> [Esercizio]: Nell'elenco qui sotto, sostituisci "grey" con "green" e riscrivi le righe lasciando invariato tutto il resto: comincia dalla riga che contiene "Task: Click the grey D draw badge" e fermati dopo quella che contiene "2576x1451 pixels.". Non includere le immagini.

> [Voci estratte]:
....................

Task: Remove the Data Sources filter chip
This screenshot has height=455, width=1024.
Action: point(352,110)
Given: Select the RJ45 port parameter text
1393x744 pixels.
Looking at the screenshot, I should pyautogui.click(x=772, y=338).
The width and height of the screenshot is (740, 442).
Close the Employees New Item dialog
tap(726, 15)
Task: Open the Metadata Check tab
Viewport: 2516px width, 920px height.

....................

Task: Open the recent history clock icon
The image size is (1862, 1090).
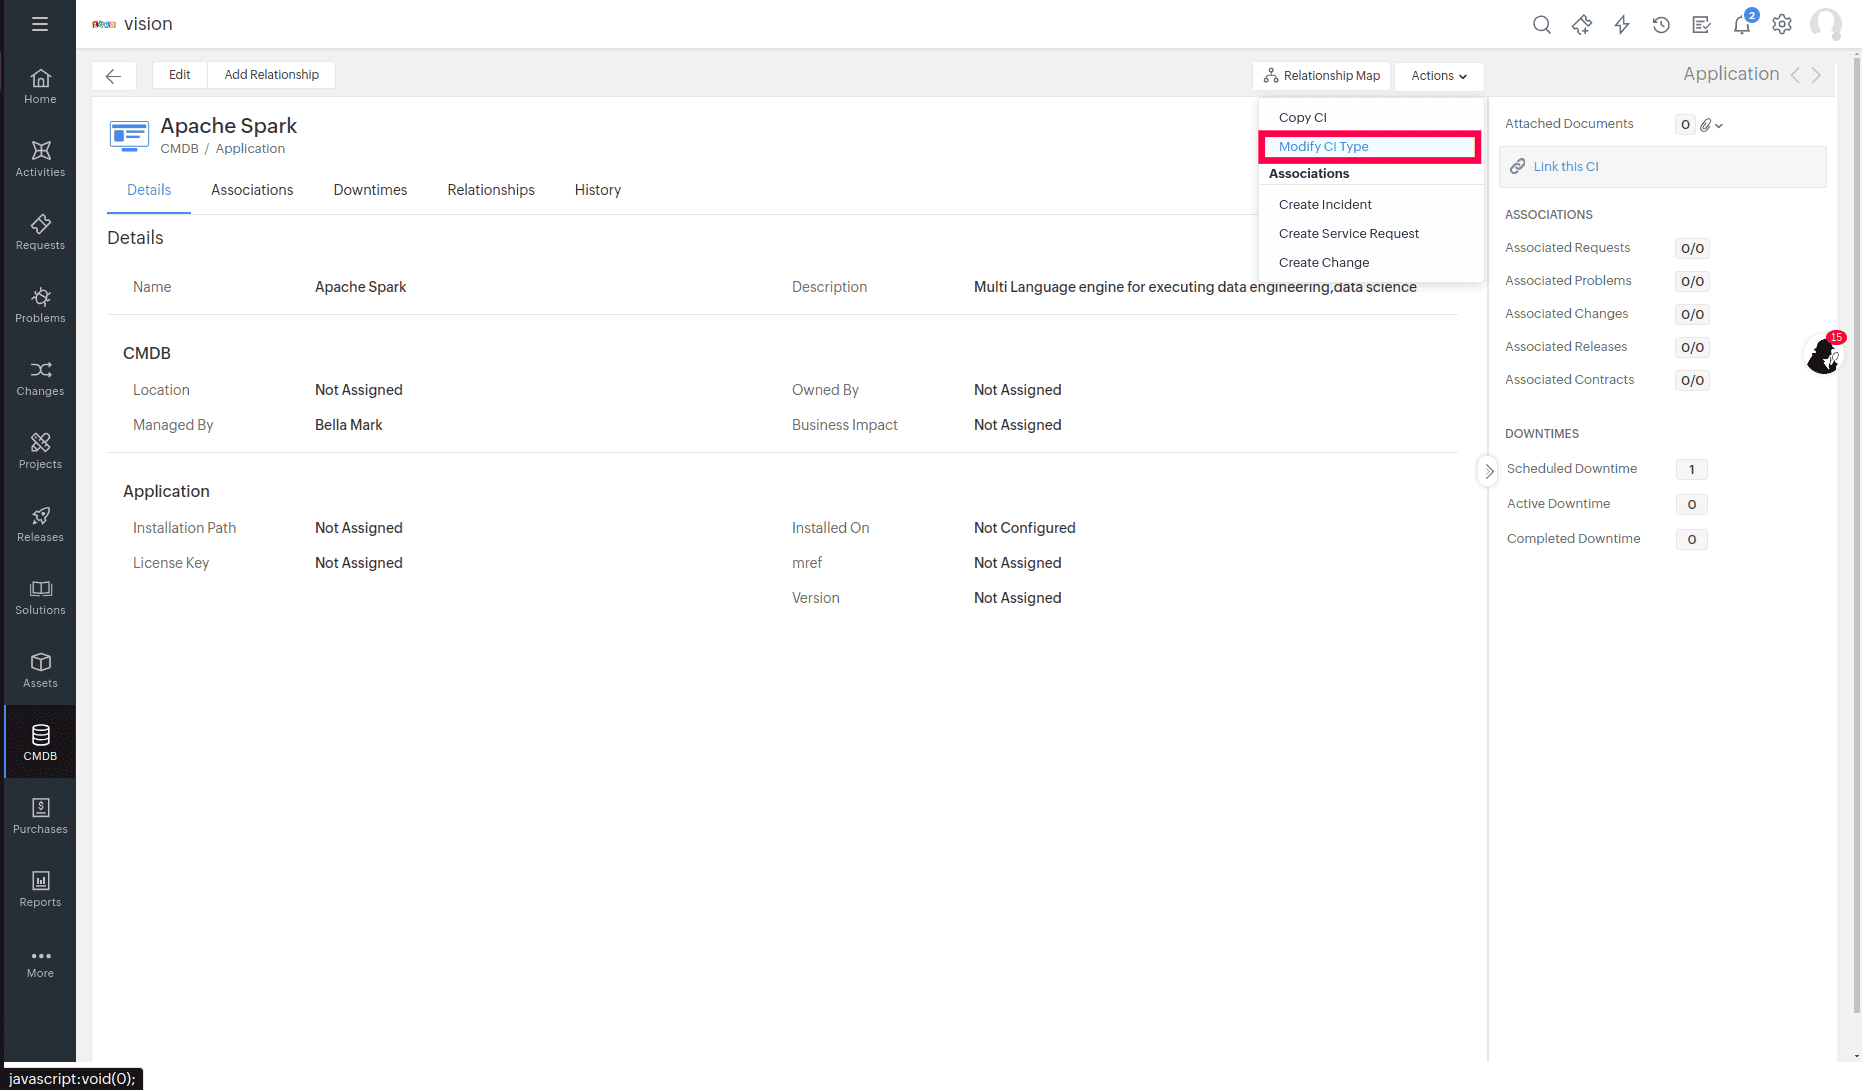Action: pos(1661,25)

....................

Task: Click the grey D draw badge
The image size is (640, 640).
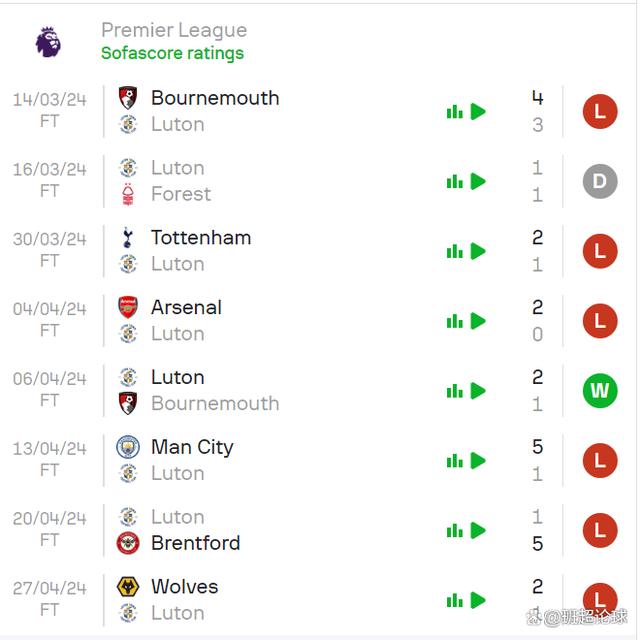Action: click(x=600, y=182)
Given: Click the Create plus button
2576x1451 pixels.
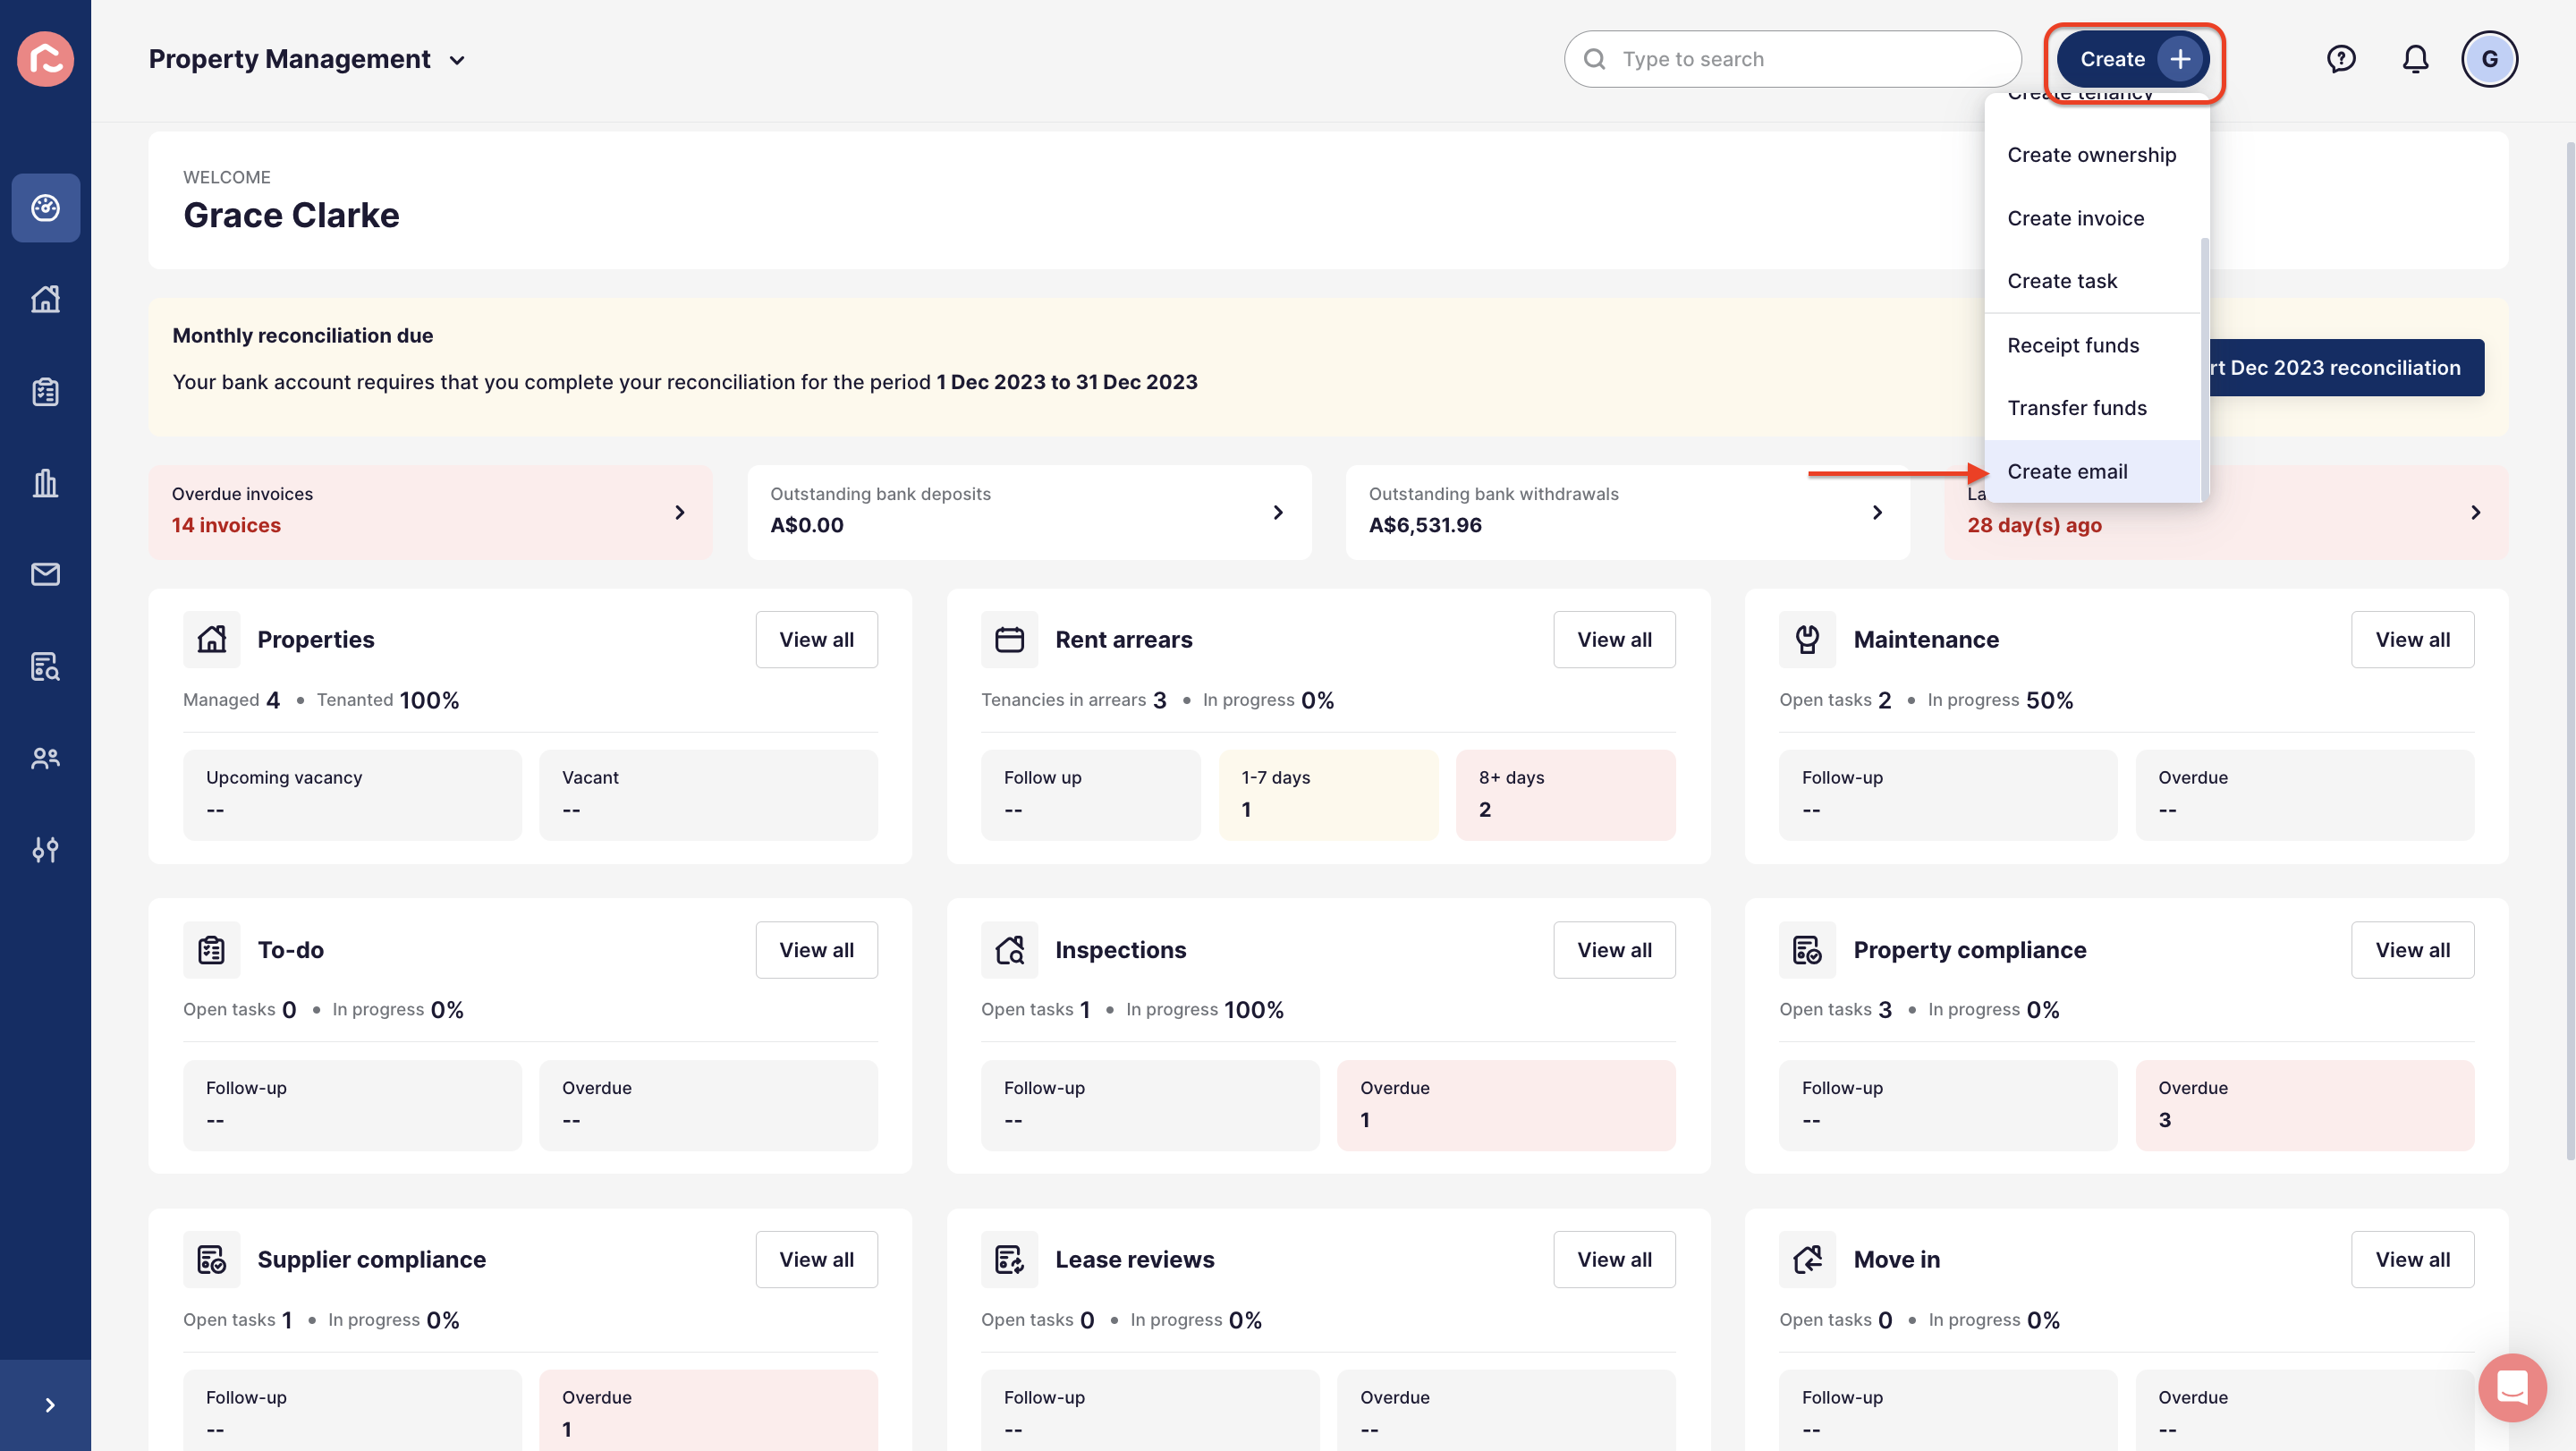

....................

> [Soluzione svolta]:
Task: Click the green D draw badge
The image size is (640, 640).
Action: click(x=600, y=182)
Given: Click the Create plus button
2576x1451 pixels.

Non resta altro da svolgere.